Tests the effects of three or more categorical factors and their interactions on a continuous dependent variable in a single model, with user-controlled interaction depth.

When to Use

Use this test when you have a continuous outcome and at least three categorical factors, and you need to evaluate main effects and higher-order interactions in one analysis. For example, testing treatment, dose, and sex effects on tumour size in the same model.

Assumptions

  • The dependent variable is continuous.
  • Observations are independent.
  • The dependent variable is approximately normally distributed within each cell of the design.
  • Homogeneity of variances across cells.
  • For unbalanced designs, Type III sums of squares should be used.

Required Inputs

InputTypeNotes
Dependent VariableNumericContinuous outcome variable
FactorsCategorical (3+ columns)Three or more grouping factors included in one model
ParameterDefaultOptions
Max Interaction Depth3Limits the highest interaction order included in the fitted model. For example, 2 keeps only main effects and two-way interactions; 3 includes up to three-way interactions.
Significance Level0.05Alpha level used for p-values, confidence limits, and post-hoc inference.

Output Metrics

MetricWhat it means
SourceEach main effect and interaction term included in the model, plus Error and Total rows.
DFDegrees of freedom for each main effect, interaction, and error term.
Sum of SquaresSum of squared deviations attributable to each source.
Mean SquareSum of squares divided by degrees of freedom.
F ValueF-statistic for each main effect and interaction.
Pr > FP-value for each model term.
Partial Eta-SquaredEffect size for each main effect and interaction.
Omega-SquaredLess biased variance-explained estimate for each model term.
Means TypeBalanced designs report observed cell means; unbalanced designs report LS means (estimated marginal means).
Means TablePer-cell means with standard error and confidence limits using the selected means type.
Simple EffectsConditional effects for selected factors within levels of other factors.

Interpretation

  • Interpret higher-order interactions before lower-order terms.
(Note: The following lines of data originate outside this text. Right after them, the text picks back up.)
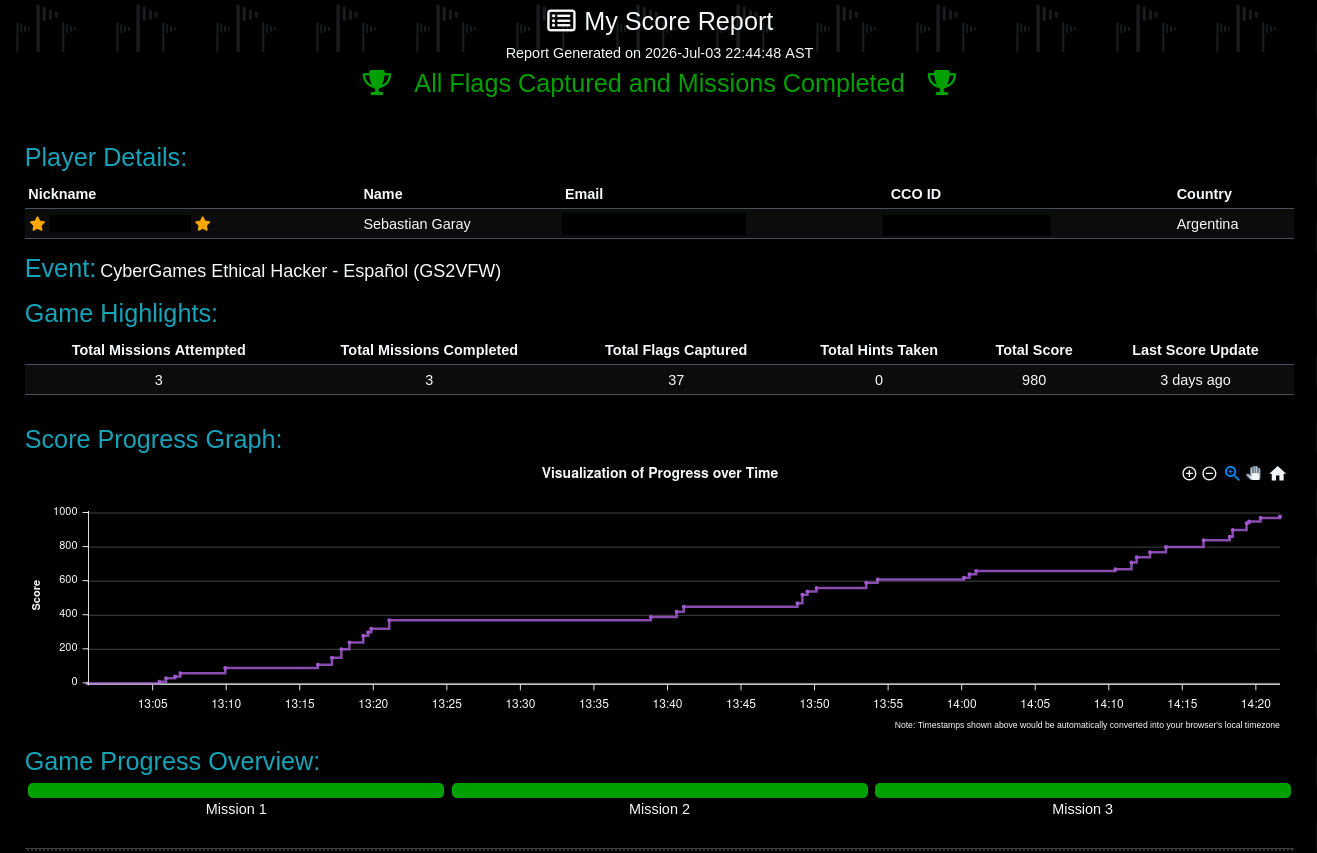Click the star right of nickname
Viewport: 1317px width, 853px height.
click(202, 224)
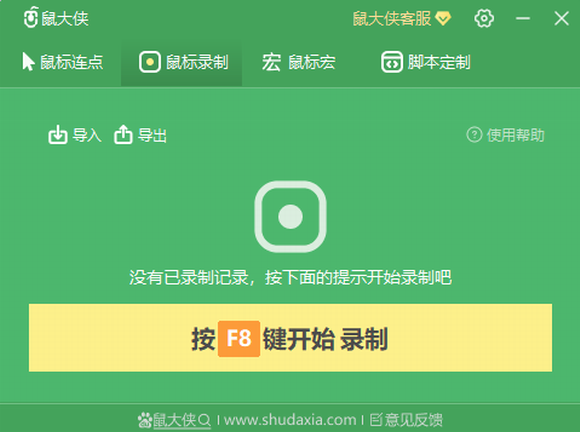
Task: Click the cursor icon for 鼠标连点
Action: pyautogui.click(x=28, y=61)
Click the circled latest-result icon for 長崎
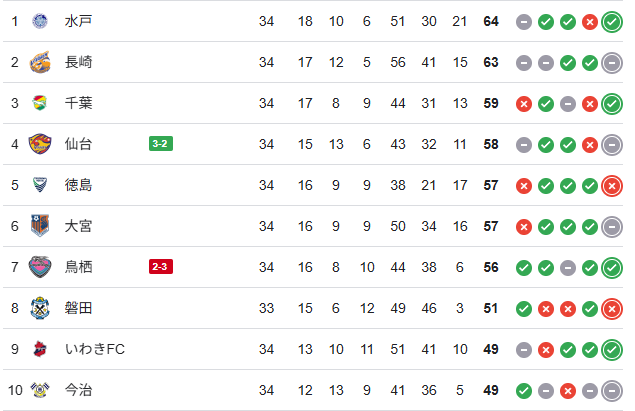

If a three-way interaction is significant, lower-order main effects may be misleading on their own.
  • If Max Interaction Depth is set below the total number of factors, higher-order interactions are intentionally omitted from the model and cannot be interpreted from that run.
  • Use simple-effects outputs to identify where effects occur across factor combinations.
  • For balanced designs, means are observed cell averages; for unbalanced designs, LS means are used for fairer between-cell comparisons.
  • Report effect sizes with p-values; statistically significant but tiny effects may be practically unimportant.
  • Complex models require sufficient cell sample sizes to stabilize estimates and improve power.

Common Pitfalls

  • Sparse or empty cells produce unstable or non-estimable interactions.
  • Changing Max Interaction Depth changes the model being fit. Results from a depth-limited run are not equivalent to a full-interaction model.
  • Unbalanced designs can change inference depending on sums-of-squares type; keep Type III handling consistent.
  • Overly complex factor structures with small samples reduce power and can overfit.
  • Interpreting only main effects when interactions are significant can be incorrect.

How It Works

  1. Fit a general linear model including all specified main effects and all interactions up to the selected maximum depth.
  2. Compute observed cell means and check whether the design is balanced from per-cell sample counts.
  3. If balanced, report observed cell means; if unbalanced, derive LS means (estimated marginal means) from model predictions.
  4. Partition total variance into model terms and residual error.
  5. Compute mean squares and F-ratios for each term against the residual mean square.
  6. Derive p-values from the F-distribution and report effect sizes per term.

Citations

References

  • Fisher, R. A. (1925). Statistical Methods for Research Workers. Oliver & Boyd.
  • Nelder, J. A., & Wedderburn, R. W. M. (1972). Generalized linear models. Journal of the Royal Statistical Society A, 135(3), 370-384.